No século XVIII, a commedia dell'arte entra em decadência, tornando-se vulgar e licenciosa. Alguns autores tentaram recuperá-la, criando textos baseados em situações típicas desse estilo de teatro, mas a espontaneidade e a improvisação que lhe eram peculiares não tardou a desaparecer. Em meados do século XVIII, o dramaturgo veneziano Carlo Goldoni revitalizou as fórmulas da commedia dell'arte através da introdução de maior ênfase no roteiro e de elementos mais realistas, que tornaram as suas peças conhecidas em toda a Europa.[18]

Características[editar | editar código-fonte]

Antoine Watteau - Comediantes italianos

As representações teatrais, levadas a cabo por atores profissionais, eram feitas nas ruas, praças, e na parte de trás de suas carroças de viagem. Ocasionalmente, companias de teatro como I Gelosi apresentavam-se nas cortes. Elas fundaram um novo estilo e uma nova linguagem, caracterizadas pela utilização do cómico. Ridicularizando militares, prelados, banqueiros, negociantes, nobres e plebeus, o seu objetivo último era o de entreter um vasto público que lhe era fiel, provocando o riso através do recurso à música, à dança, a acrobacias e diálogos pejados de ironia e humor.

O actor era o elemento mais importante neste tipo de peças. Muitas vezes, cenários resumiam-se a uma enorme tela pintada com a perspectiva de uma rua, de uma casa ou de um palácio.

As encenações da Commedia dell’arte baseavam-se na criação colectiva. Os actores apoiavam-se num esquema orientador e improvisavam os diálogos e a acção, deixando-se levar ao sabor da inspiração do momento, criando o tão desejado efeito humorístico. Eventualmente, as soluções para determinadas situações foram sendo interiorizadas e memorizadas, pelo que os actores se limitavam a acrescentar pormenores que o acaso suscitava, ornamentados com jogos acrobáticos.

O elevado número de dialectos que se falavam na Itália pós-renascentista determinou a importância que a mímica assumia neste tipo de comédia. O seu uso exagerado servia, não só o efeito do riso, mas a comunicação em si. Comumente uma companhia nada fazia para traduzir o dialecto em que a peça era representada à medida que fosse actuando nas inúmeras regiões por que passava. Mesmo no caso das companhias locais, raras eram as vezes em que os diálogos eram entendidos na sua totalidade. Daí que atenção se centrasse na mímica e nas acrobacias, a única forma de se ultrapassar a barreira da ausência de unidade linguística.

As companhias, formadas por até dez ou doze actores, apresentavam personagens tipificados. Cada actor desenvolvia e especializava-se numa personagem fixa, cujas características físicas e habilidades cómicas eram exploradas até ao limite. Variavam apenas as situações em que as personagens se encontravam.

**SUAS TAREFAS**
a - Liste todos os grupos sociais que, segundo o texto sobre a commedia dell'arte, eram ridicularizados nas representações.
b - Copie o trecho do texto sobre a commedia dell'arte que vai de "Antoine Watteau - Comediantes" até "ironia e humor.", ambos inclusive.

**EXTRATO DE DADOS**
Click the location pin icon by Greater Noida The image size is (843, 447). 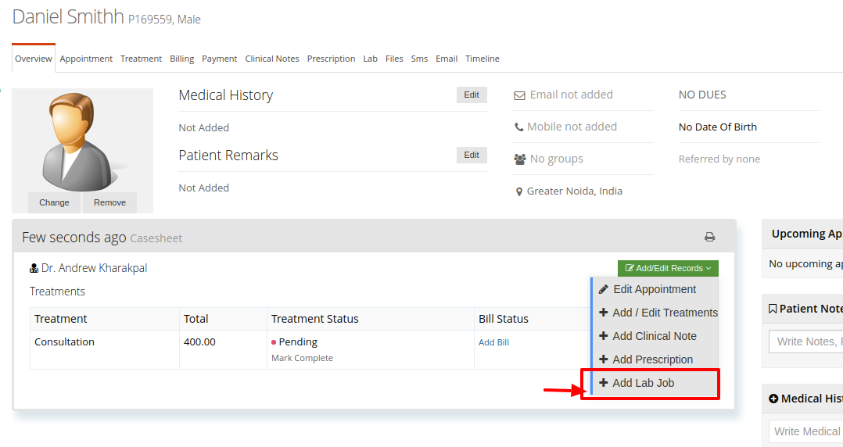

**RESPOSTAS COMPLETAS**
a - militares, prelados, banqueiros, negociantes, nobres, plebeus

b -
Antoine Watteau - Comediantes italianos

As representações teatrais, levadas a cabo por atores profissionais, eram feitas nas ruas, praças, e na parte de trás de suas carroças de viagem. Ocasionalmente, companias de teatro como I Gelosi apresentavam-se nas cortes. Elas fundaram um novo estilo e uma nova linguagem, caracterizadas pela utilização do cómico. Ridicularizando militares, prelados, banqueiros, negociantes, nobres e plebeus, o seu objetivo último era o de entreter um vasto público que lhe era fiel, provocando o riso através do recurso à música, à dança, a acrobacias e diálogos pejados de ironia e humor.